--- Supplied material Enclosed Below ---

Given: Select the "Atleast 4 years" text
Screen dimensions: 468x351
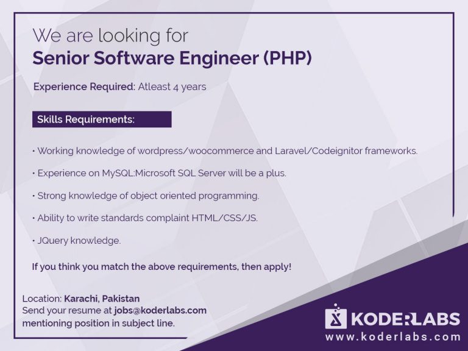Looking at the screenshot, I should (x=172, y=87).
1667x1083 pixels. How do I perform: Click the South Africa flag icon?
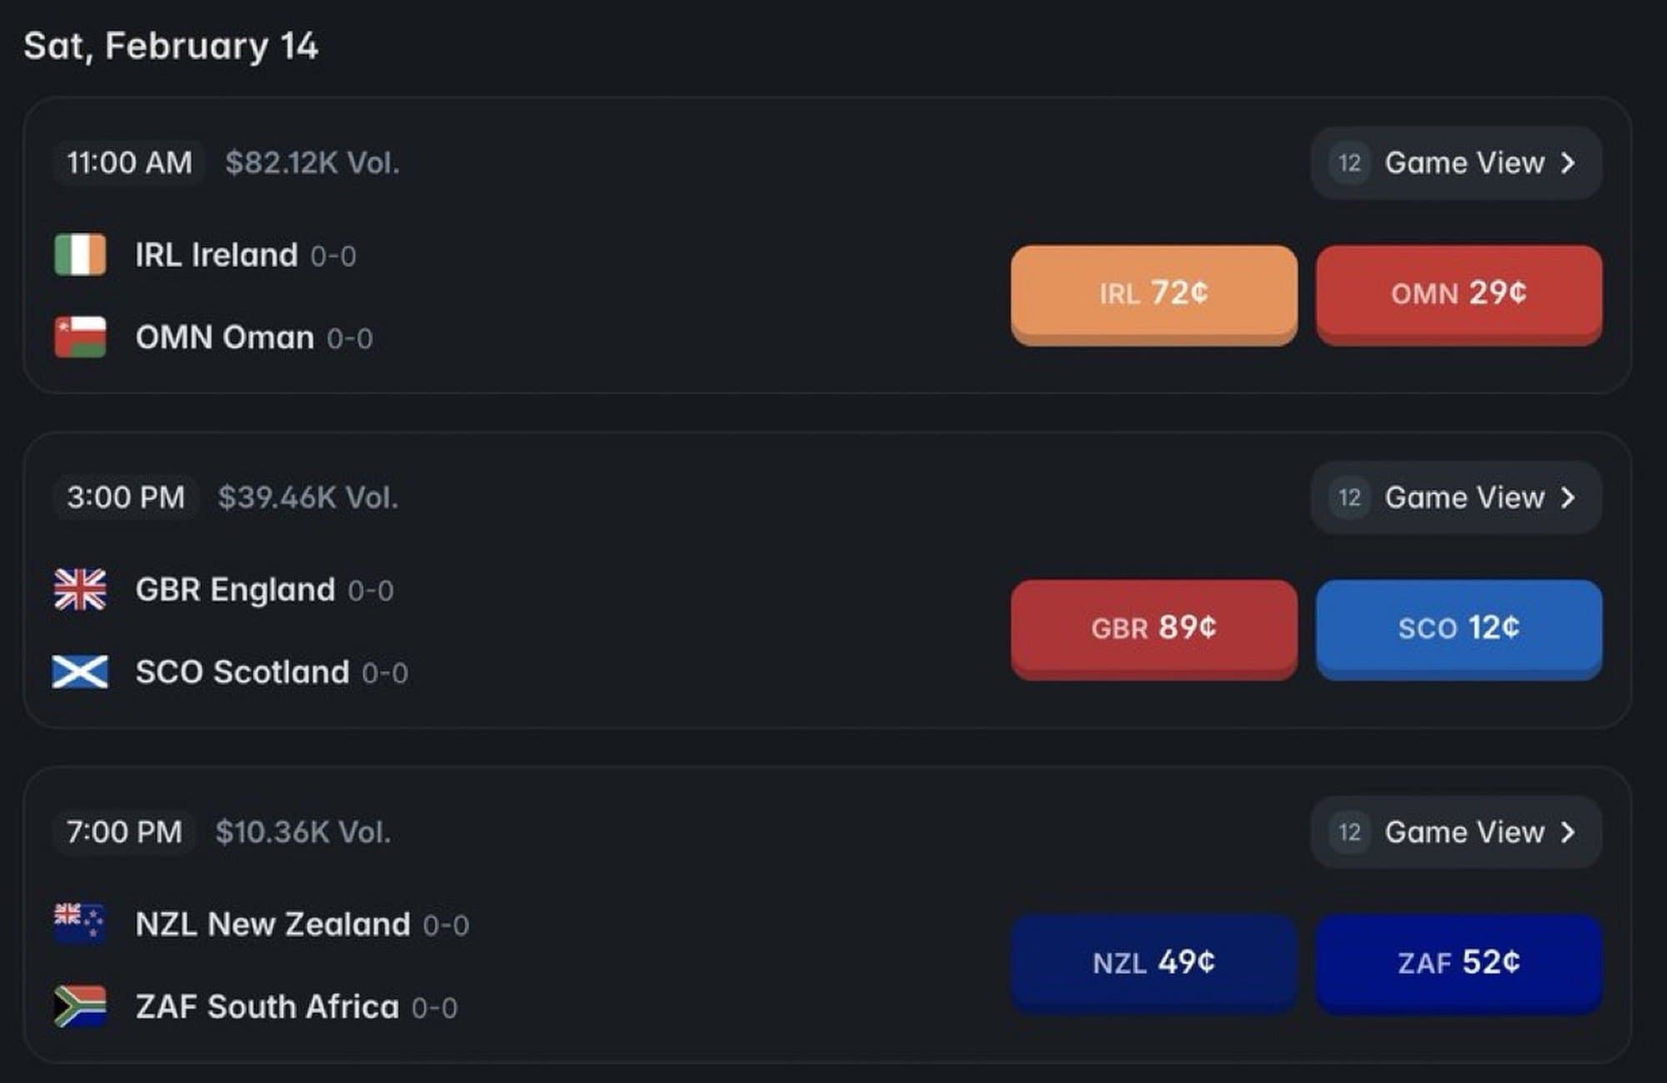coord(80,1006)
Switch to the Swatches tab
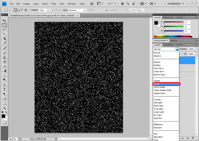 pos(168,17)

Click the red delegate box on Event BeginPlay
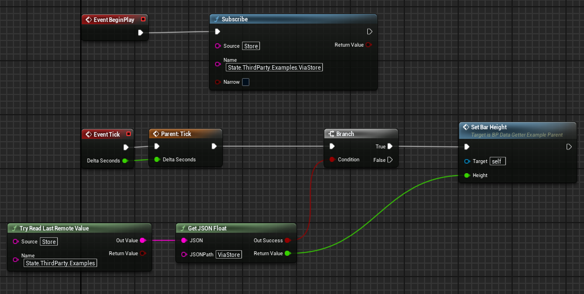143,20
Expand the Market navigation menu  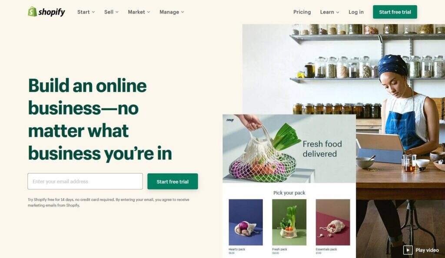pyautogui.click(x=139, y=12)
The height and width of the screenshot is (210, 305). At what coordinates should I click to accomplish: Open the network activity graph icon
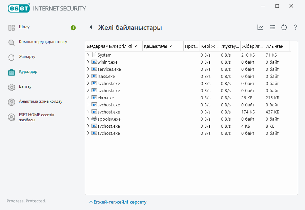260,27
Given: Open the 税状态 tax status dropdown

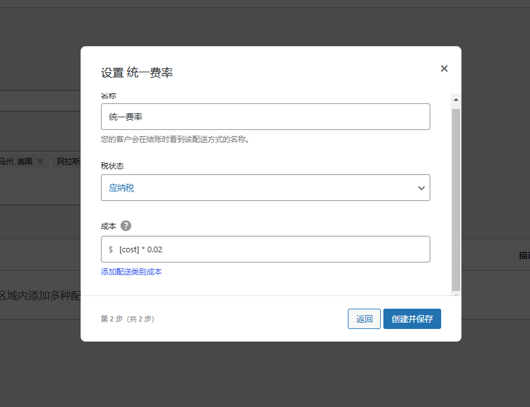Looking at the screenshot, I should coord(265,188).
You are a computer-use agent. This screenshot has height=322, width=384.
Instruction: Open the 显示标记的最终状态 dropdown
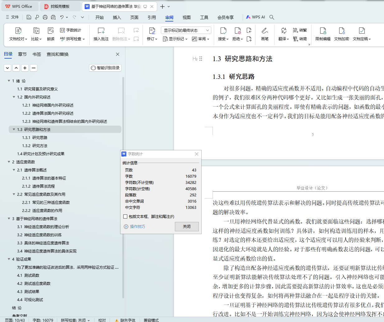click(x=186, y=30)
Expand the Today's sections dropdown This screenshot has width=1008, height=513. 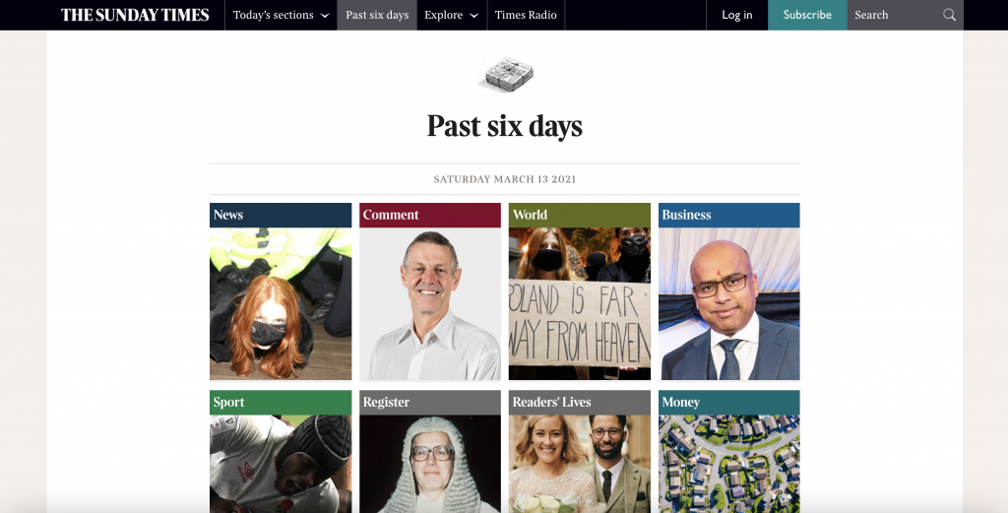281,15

--- End of Enclosed Supplied material ---
--- Supplied material Enclosed Below ---

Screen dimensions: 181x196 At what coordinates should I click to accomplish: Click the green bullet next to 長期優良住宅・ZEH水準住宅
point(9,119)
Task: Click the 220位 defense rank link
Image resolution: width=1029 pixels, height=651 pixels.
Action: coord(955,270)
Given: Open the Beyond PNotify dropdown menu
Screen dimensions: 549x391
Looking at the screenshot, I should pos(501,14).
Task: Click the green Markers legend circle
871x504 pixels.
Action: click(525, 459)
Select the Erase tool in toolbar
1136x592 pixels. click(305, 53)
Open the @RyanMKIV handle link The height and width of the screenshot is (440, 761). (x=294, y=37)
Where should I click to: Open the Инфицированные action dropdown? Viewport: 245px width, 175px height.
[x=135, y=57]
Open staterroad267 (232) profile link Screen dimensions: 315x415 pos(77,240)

--- End of Enclosed Supplied material ---

What the task asks: Begin with the line above that has "871x504 pixels." and continue through the line that has "Open the @RyanMKIV", setting each one down exactly. Stop there.

Task solution:
871x504 pixels.
Action: click(525, 459)
Select the Erase tool in toolbar
1136x592 pixels. click(305, 53)
Open the @RyanMKIV handle link The height and width of the screenshot is (440, 761). (x=294, y=37)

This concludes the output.